AUSZUG:
- - -
Bei der Auflösung einer Rundfunkwerkstatt wurde in der hintersten Ecke ein Selbstbaugerät gefunden. Auf den ersten Blick wurde ein Gesellen- oder Meisterstück vermutet. Daran konnte sich aber niemand erinnern, zumal das Meisterstück des früheren Firmeninhabers ein Oszillograph war.

Da hier intensiv Blecharbeiten (Biegen, Nieten, Gewindeschneiden etc.) in früher üblicher Werkstattqualität (nicht Industrie mit ihren Möglichkeiten) ausgeführt waren, liegt der Verdacht nahe, dass hier im Rahmen der Lehrlingsausbildung geübt wurde. Für gute Lehrlingsausbildung war die Werkstatt bekannt. Die Lötstellen sind allerdings von sehr schlechter Qualität und einer Fachwerkstatt unwürdig. Möglicherweise lag es aber auch mit an der schlechten Zinnqualität der damaligen Zeit. Das Baujahr des Gerätes schätzte ich auf ca. 1946 bis 1950.
- - -
DATENAUSZÜGE:
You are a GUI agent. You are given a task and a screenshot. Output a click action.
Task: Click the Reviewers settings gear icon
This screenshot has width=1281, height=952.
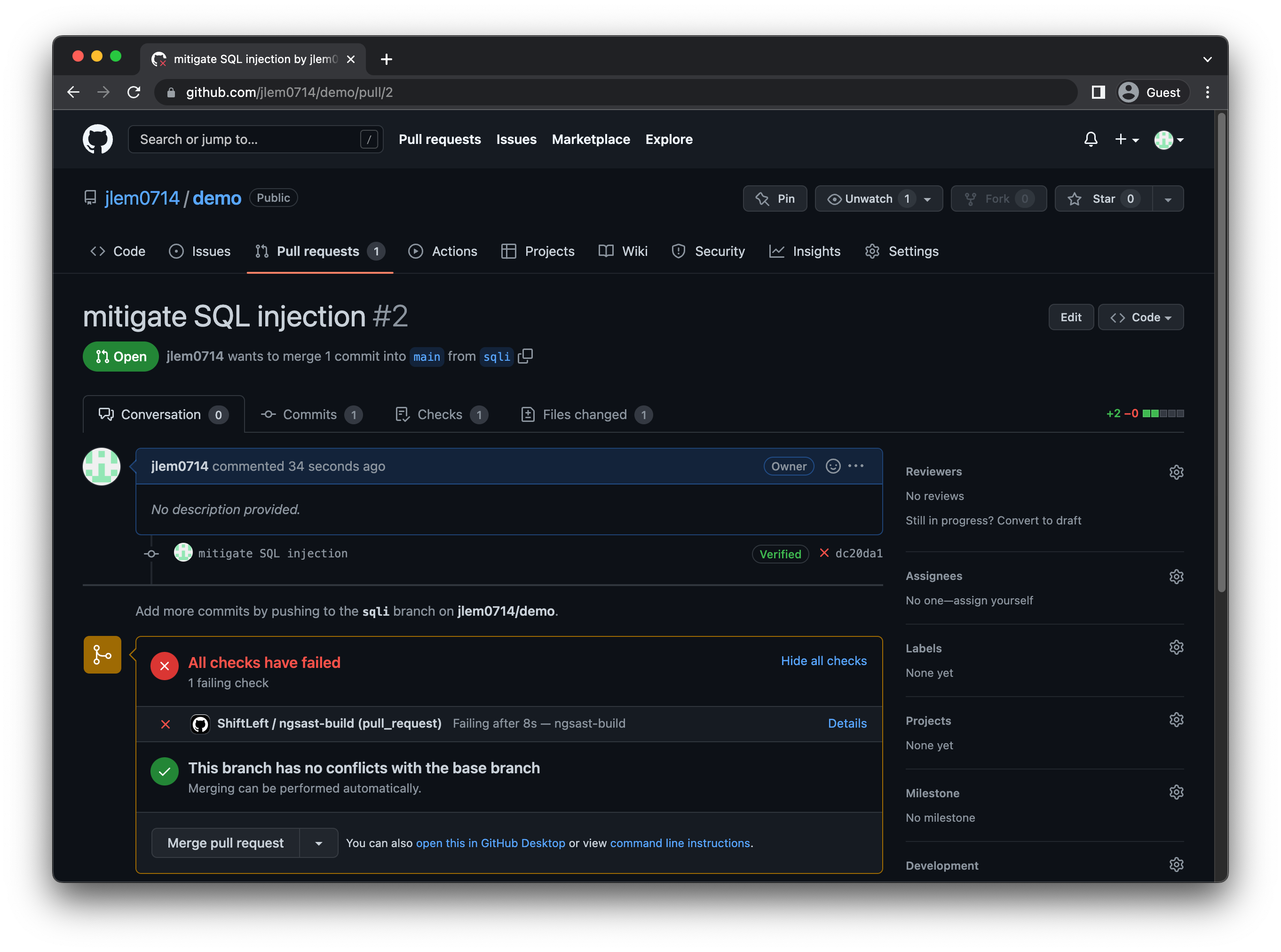tap(1176, 472)
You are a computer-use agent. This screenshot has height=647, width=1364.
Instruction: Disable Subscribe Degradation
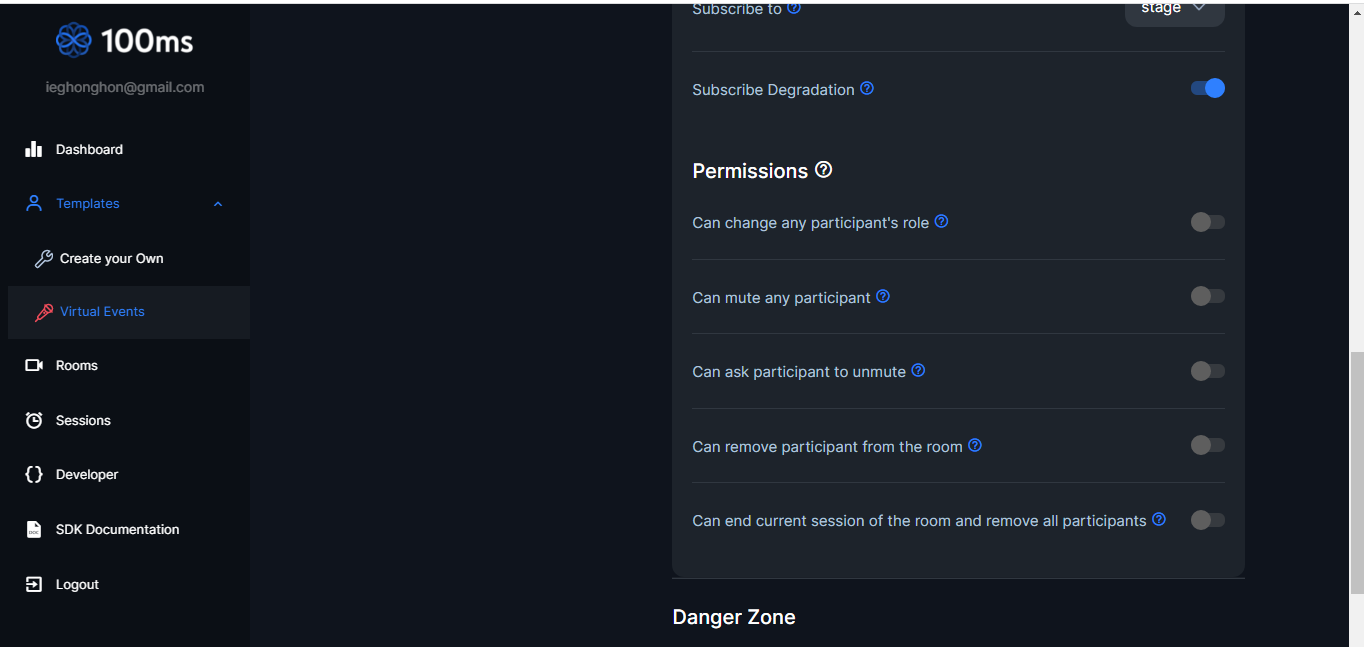[x=1208, y=88]
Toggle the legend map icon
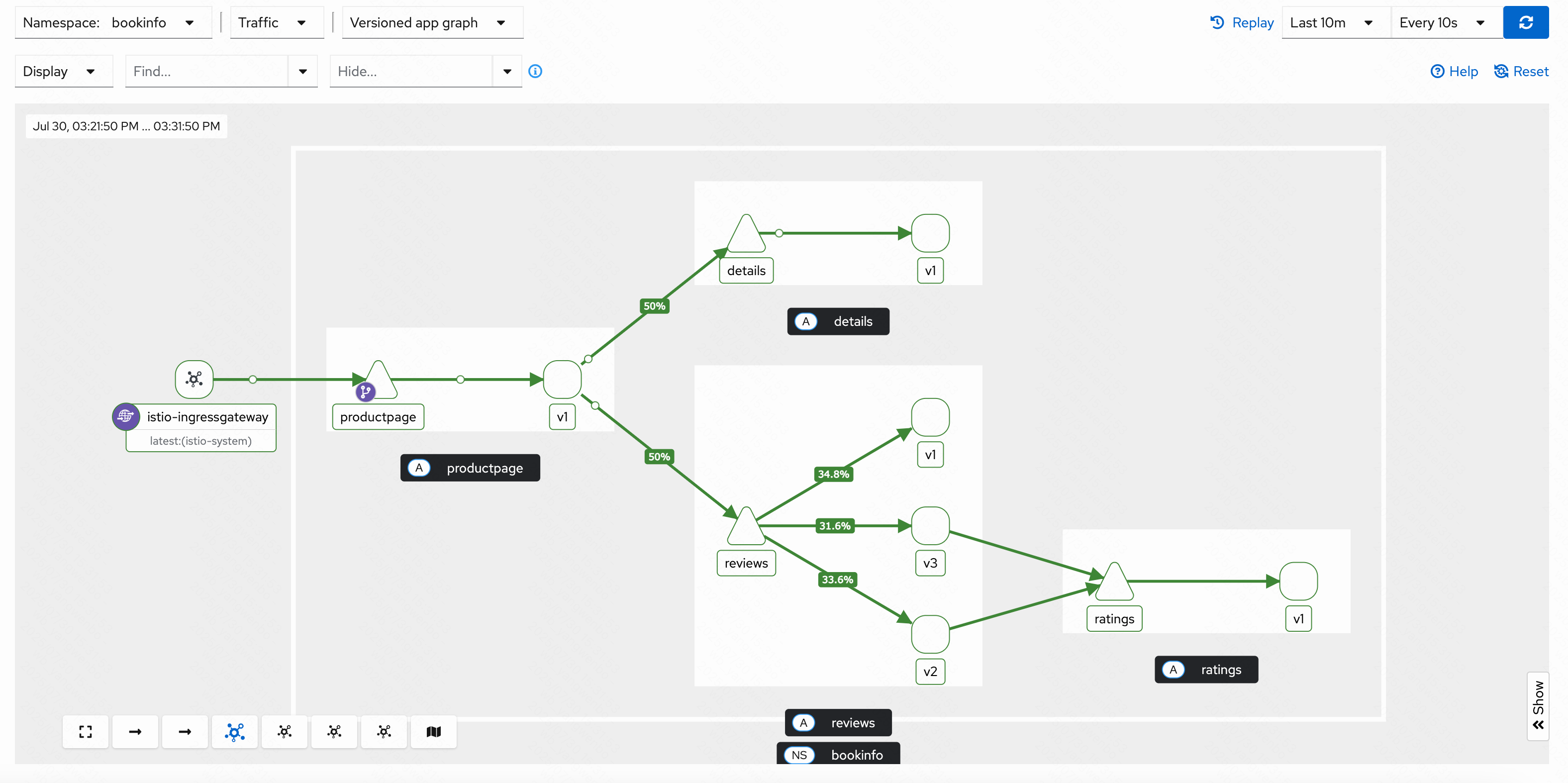The height and width of the screenshot is (783, 1568). point(433,731)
- - -
AUFGABENSTELLUNG: Gib den Auszug von „Da hier intensiv“ bis hinunter zu „1946 bis 1950.“ erneut wieder. Tausche dabei „Lötstellen“ gegen „Lötverbindungen“ aus.

DIE LÖSUNG:
Da hier intensiv Blecharbeiten (Biegen, Nieten, Gewindeschneiden etc.) in früher üblicher Werkstattqualität (nicht Industrie mit ihren Möglichkeiten) ausgeführt waren, liegt der Verdacht nahe, dass hier im Rahmen der Lehrlingsausbildung geübt wurde. Für gute Lehrlingsausbildung war die Werkstatt bekannt. Die Lötverbindungen sind allerdings von sehr schlechter Qualität und einer Fachwerkstatt unwürdig. Möglicherweise lag es aber auch mit an der schlechten Zinnqualität der damaligen Zeit. Das Baujahr des Gerätes schätzte ich auf ca. 1946 bis 1950.